▶ **Exercise**
Images in the data are to be skipped, while every line is restated exactly as written.

▶ **Given information**
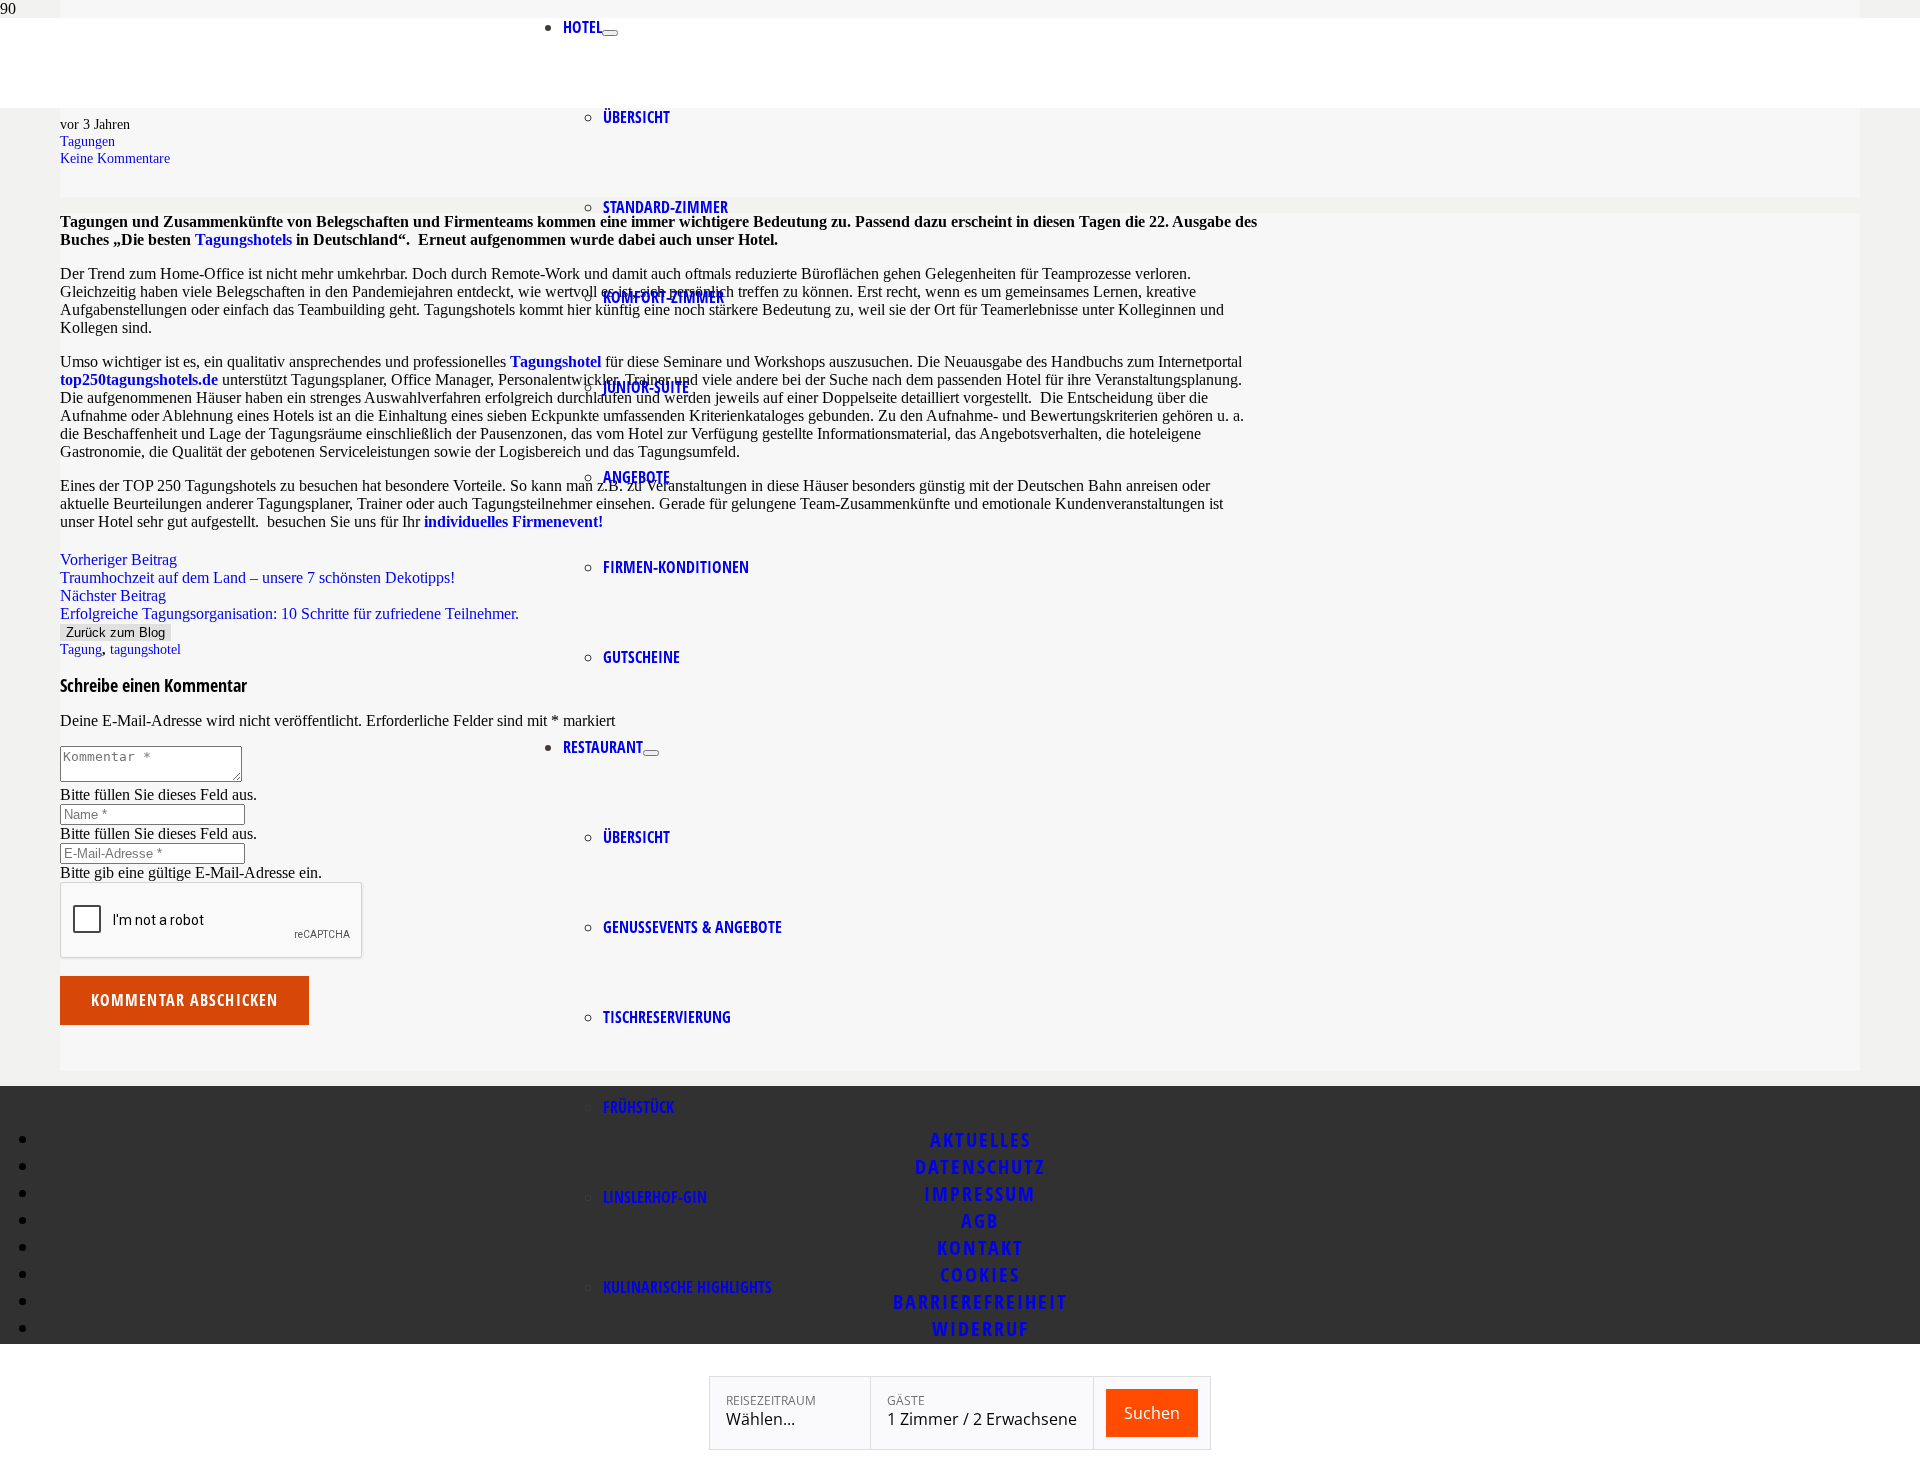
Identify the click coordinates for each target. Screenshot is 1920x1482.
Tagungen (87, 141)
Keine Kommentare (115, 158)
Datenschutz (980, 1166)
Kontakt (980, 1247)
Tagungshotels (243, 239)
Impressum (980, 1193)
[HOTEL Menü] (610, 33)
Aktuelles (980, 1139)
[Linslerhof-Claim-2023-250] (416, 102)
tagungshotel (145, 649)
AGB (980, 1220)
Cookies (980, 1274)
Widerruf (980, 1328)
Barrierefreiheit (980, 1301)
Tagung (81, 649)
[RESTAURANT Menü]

▶ **Response to this exercise**
Identify the click coordinates for each target. Screenshot is 1920x1482.
Tagungen (87, 141)
Keine Kommentare (115, 158)
Datenschutz (980, 1166)
Kontakt (980, 1247)
Tagungshotels (243, 239)
Impressum (980, 1193)
[HOTEL Menü] (610, 33)
Aktuelles (980, 1139)
[Linslerhof-Claim-2023-250] (416, 102)
tagungshotel (145, 649)
AGB (980, 1220)
Cookies (980, 1274)
Widerruf (980, 1328)
Barrierefreiheit (980, 1301)
Tagung (81, 649)
[RESTAURANT Menü]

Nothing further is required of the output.